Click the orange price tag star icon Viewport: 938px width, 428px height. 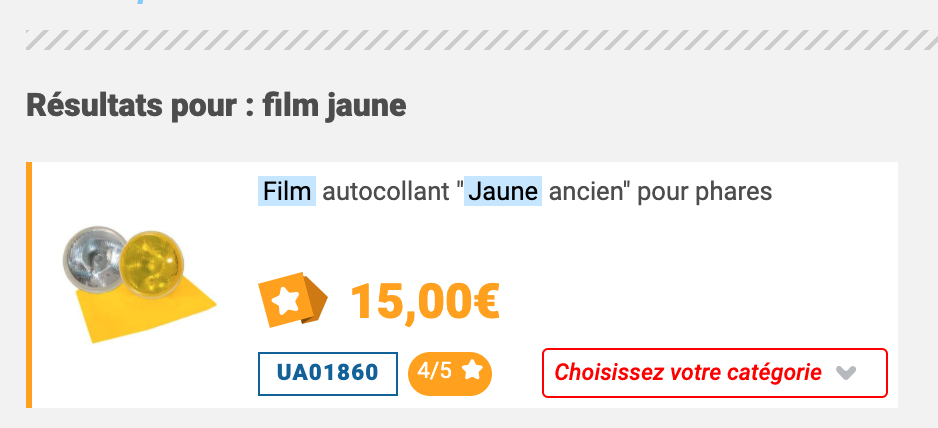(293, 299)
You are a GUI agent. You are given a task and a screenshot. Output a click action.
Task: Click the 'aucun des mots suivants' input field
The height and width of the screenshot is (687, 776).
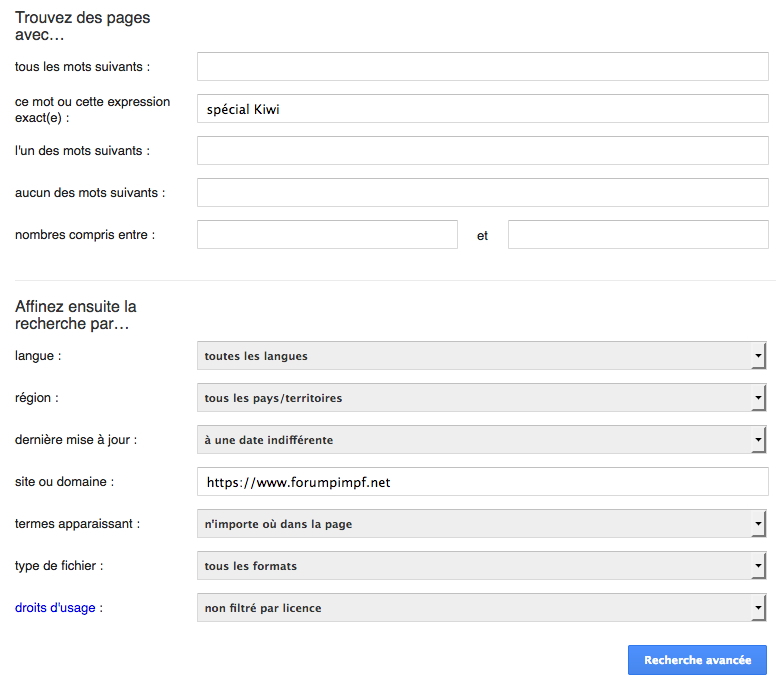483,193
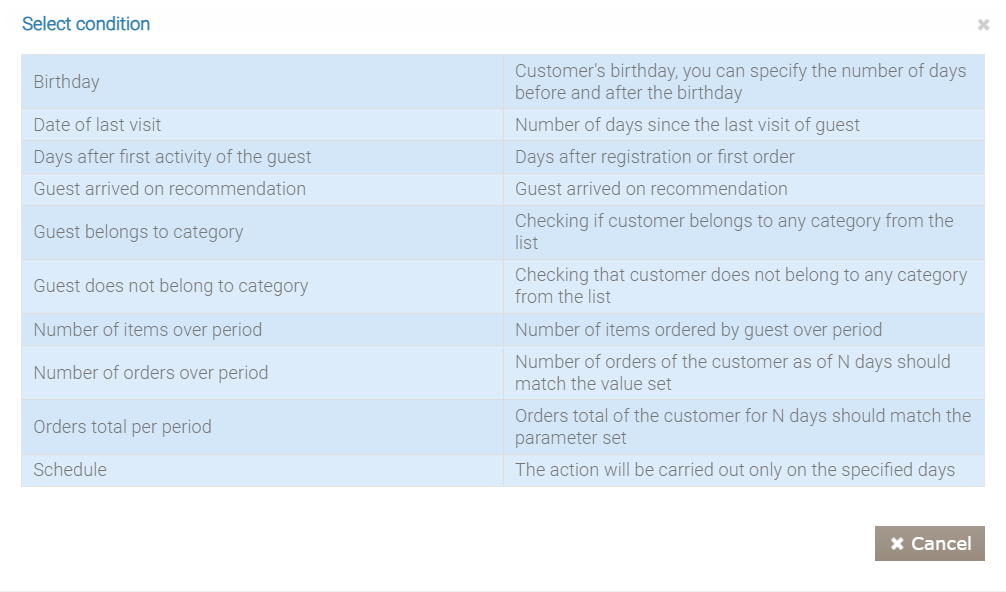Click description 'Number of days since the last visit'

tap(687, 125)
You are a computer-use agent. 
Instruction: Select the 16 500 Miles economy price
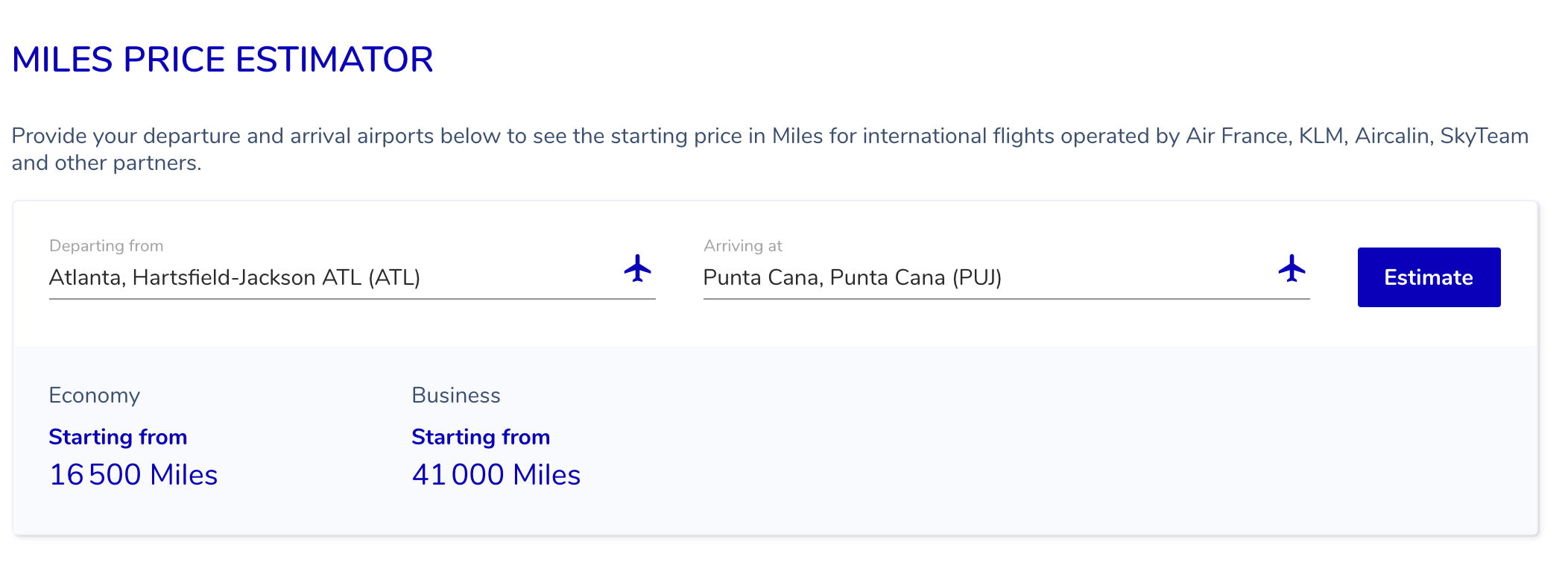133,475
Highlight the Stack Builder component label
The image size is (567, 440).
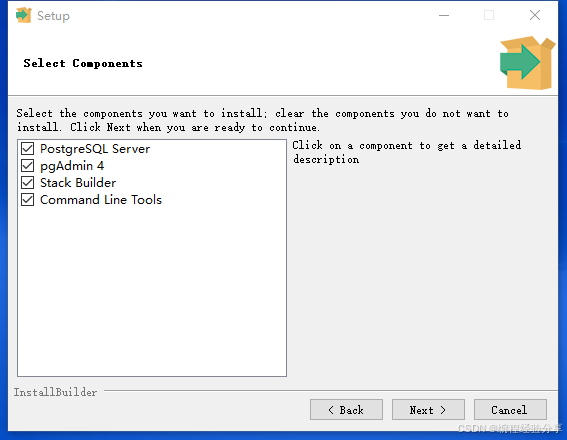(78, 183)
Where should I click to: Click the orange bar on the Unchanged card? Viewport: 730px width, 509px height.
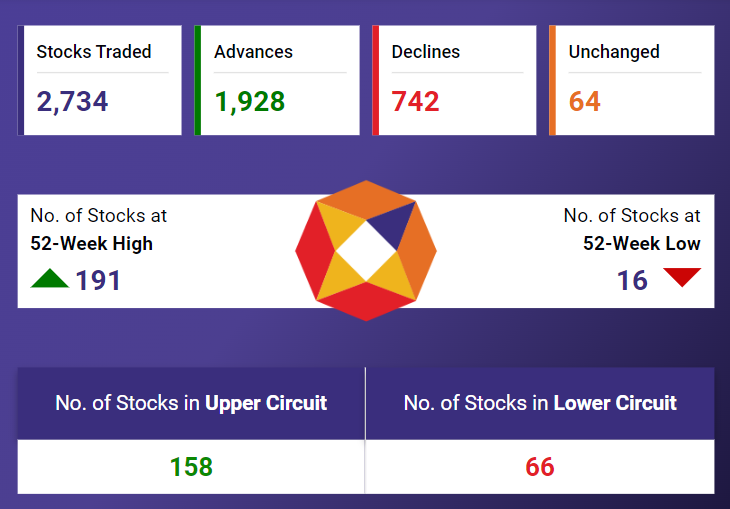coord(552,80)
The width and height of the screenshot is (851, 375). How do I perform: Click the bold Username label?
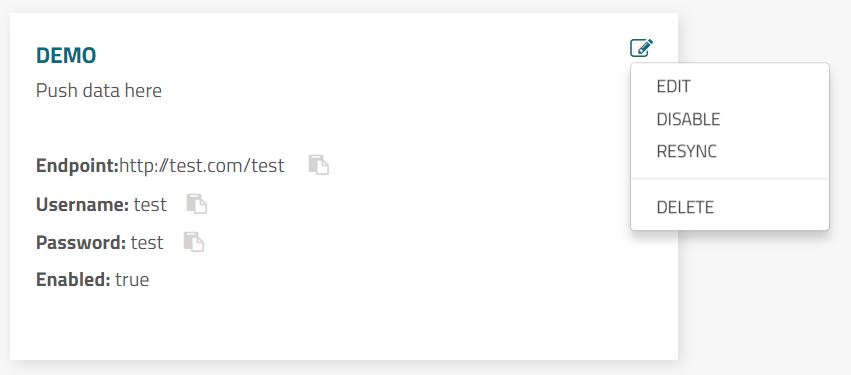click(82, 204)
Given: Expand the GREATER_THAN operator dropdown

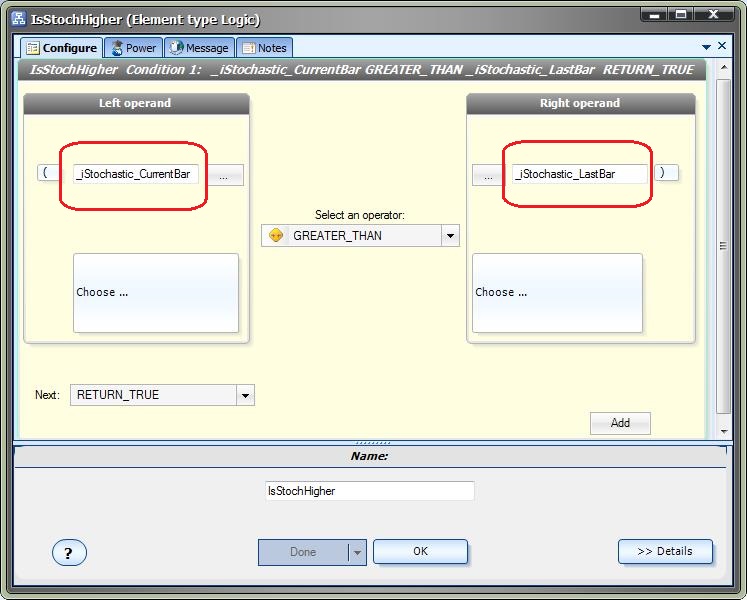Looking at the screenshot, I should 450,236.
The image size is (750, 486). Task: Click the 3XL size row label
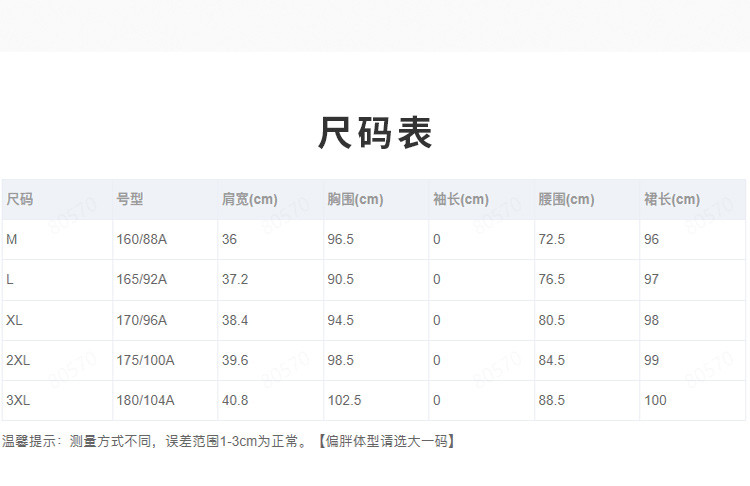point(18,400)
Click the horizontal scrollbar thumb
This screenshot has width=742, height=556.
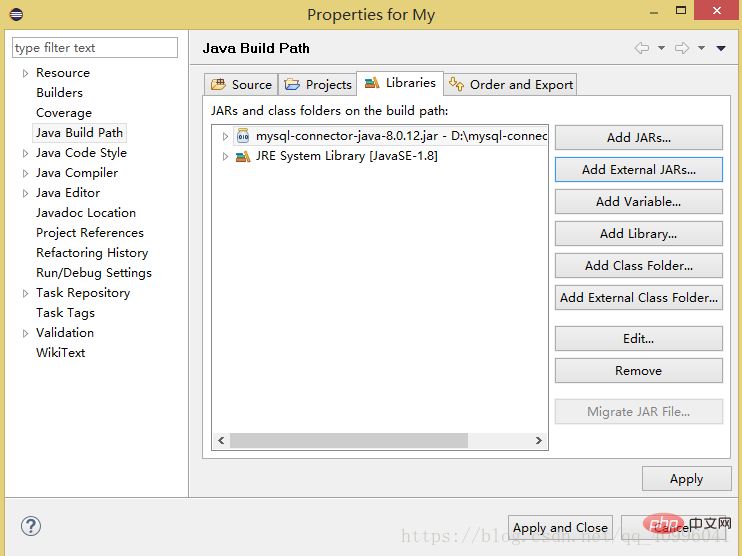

## EXERCISE DIRECTIONS:
Your copy should hold exactly and only the lines from the one containing "Instruction: Select the" through the end of the material, inclusive, repeated word for word and without pictures.

## ANSWER AREA:
Instruction: Select the 16 500 Miles economy price
133,475
Highlight the Stack Builder component label
The image size is (567, 440).
(78, 183)
Where should I click to: Click the orange bar on the Unchanged card? Viewport: 730px width, 509px height.
coord(552,80)
The width and height of the screenshot is (851, 375). How do I perform: Click the bold Username label?
click(82, 204)
Given: Expand the GREATER_THAN operator dropdown

Looking at the screenshot, I should 450,236.
The image size is (750, 486). Task: Click the 3XL size row label
point(18,400)
Click the horizontal scrollbar thumb
This screenshot has width=742, height=556.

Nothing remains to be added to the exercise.